__Work to be completed__. Copy these rows line for line, without the pictures.
........
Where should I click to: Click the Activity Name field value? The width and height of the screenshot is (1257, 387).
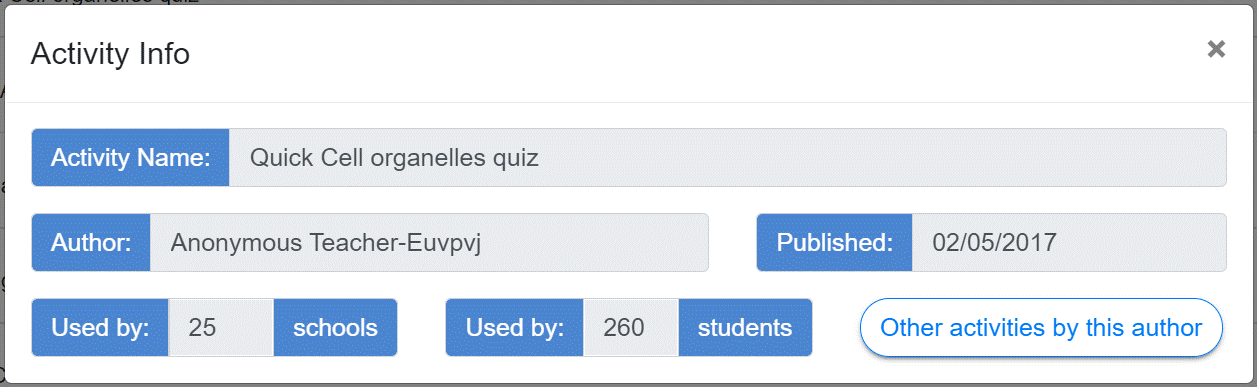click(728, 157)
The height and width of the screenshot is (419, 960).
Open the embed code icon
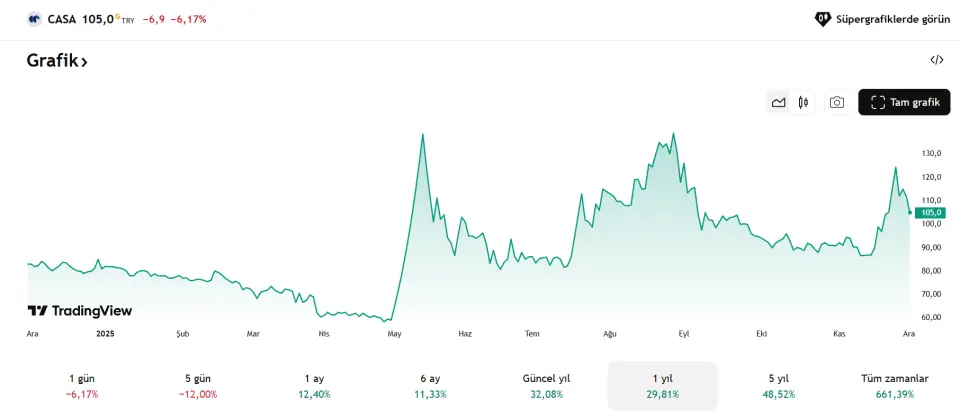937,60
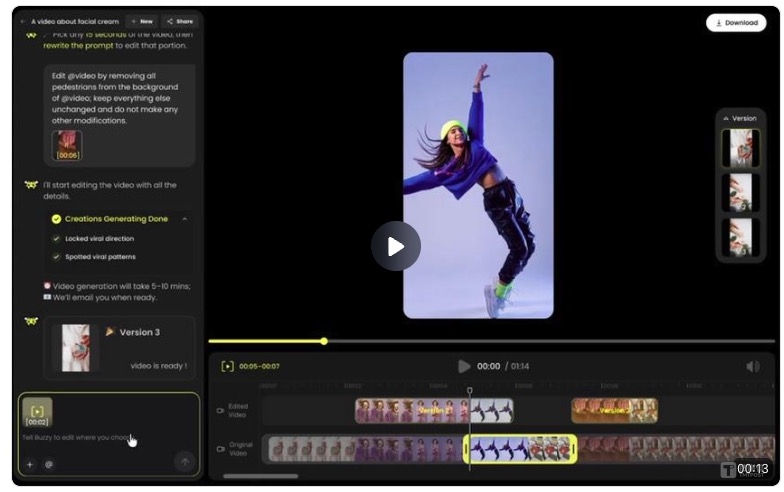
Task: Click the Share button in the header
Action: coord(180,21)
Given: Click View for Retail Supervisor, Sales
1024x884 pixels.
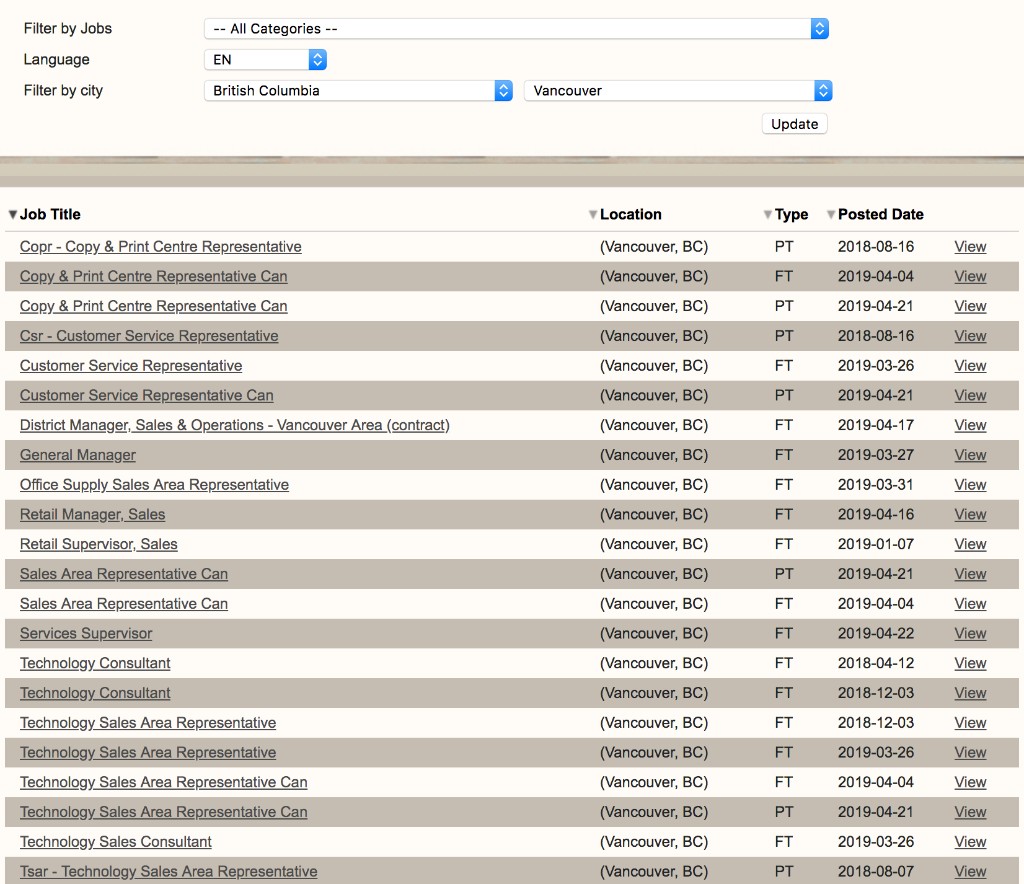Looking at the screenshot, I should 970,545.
........
__Result__.
Where should I click to: Click the Activity Name field value? The width and height of the screenshot is (1257, 387).
click(728, 157)
The height and width of the screenshot is (419, 960).
Open the embed code icon
937,60
Task: Click the Share button in the header
Action: coord(180,21)
Given: Click View for Retail Supervisor, Sales
1024x884 pixels.
Looking at the screenshot, I should 970,545.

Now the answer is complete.